National Gallery of Art - THE COLLECTION
image of Peter A. B. Widener John Singer Sargent (artist)
American, 1856 - 1925
Peter A. B. Widener, 1902
oil on canvas
overall: 148.9 x 98.4 cm (58 5/8 x 38 3/4 in.) framed: 181.9 x 131.1 cm (71 5/8 x 51 5/8 in.)
Widener Collection
1942.9.101
On View
From the Tour: Founding Benefactors of the National Gallery of Art
Object 4 of 9

During the Civil War, Peter Arrell Brown Widener (1834-1915) was a tradesman who supplied meat to the Union Army near Philadelphia.
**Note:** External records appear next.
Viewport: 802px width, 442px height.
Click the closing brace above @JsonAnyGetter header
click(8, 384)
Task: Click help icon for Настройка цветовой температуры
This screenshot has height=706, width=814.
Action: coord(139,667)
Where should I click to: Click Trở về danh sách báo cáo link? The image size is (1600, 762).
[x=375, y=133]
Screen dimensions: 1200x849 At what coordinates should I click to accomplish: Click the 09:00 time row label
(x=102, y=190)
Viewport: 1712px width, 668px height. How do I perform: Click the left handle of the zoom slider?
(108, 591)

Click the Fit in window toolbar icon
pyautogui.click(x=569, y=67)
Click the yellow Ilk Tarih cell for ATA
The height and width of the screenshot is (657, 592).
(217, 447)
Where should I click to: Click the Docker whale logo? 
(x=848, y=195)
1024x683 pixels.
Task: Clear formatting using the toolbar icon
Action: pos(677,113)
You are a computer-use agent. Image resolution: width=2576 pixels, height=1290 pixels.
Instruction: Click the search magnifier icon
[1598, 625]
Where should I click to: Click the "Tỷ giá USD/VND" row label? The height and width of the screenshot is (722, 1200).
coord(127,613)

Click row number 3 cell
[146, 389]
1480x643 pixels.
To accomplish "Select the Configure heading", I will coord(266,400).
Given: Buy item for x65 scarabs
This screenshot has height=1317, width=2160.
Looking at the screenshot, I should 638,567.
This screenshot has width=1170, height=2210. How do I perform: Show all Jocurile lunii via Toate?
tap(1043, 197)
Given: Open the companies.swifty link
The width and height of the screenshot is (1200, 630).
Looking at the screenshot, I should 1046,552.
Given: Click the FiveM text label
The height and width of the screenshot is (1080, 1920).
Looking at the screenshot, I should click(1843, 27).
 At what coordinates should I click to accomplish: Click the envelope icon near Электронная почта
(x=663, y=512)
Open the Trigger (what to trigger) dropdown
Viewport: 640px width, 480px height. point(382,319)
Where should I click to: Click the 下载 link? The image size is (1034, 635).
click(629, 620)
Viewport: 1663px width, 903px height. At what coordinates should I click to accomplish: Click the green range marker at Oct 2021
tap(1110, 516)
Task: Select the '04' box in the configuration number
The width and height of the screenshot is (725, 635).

Following the war, he successfully invested his profits in trolley cars and public transit systems. He collected in the princely tradition; antique furniture, tapestries, and decorative arts created a palatial setting for his Old Master paintings and sculpture. Widener also set an important precedent for other American collectors by acquiring the works of Edouard Manet and Auguste Renoir when these artists were still considered daringly avant-garde. P. A. B. Widener left the family collection in trust to his son, Joseph, for eventual donation to a public museum.

John Singer Sargent, an American artist who was a cosmopolitan celebrity, painted this shadowed, sober portrait of Peter A. B. Widener in London.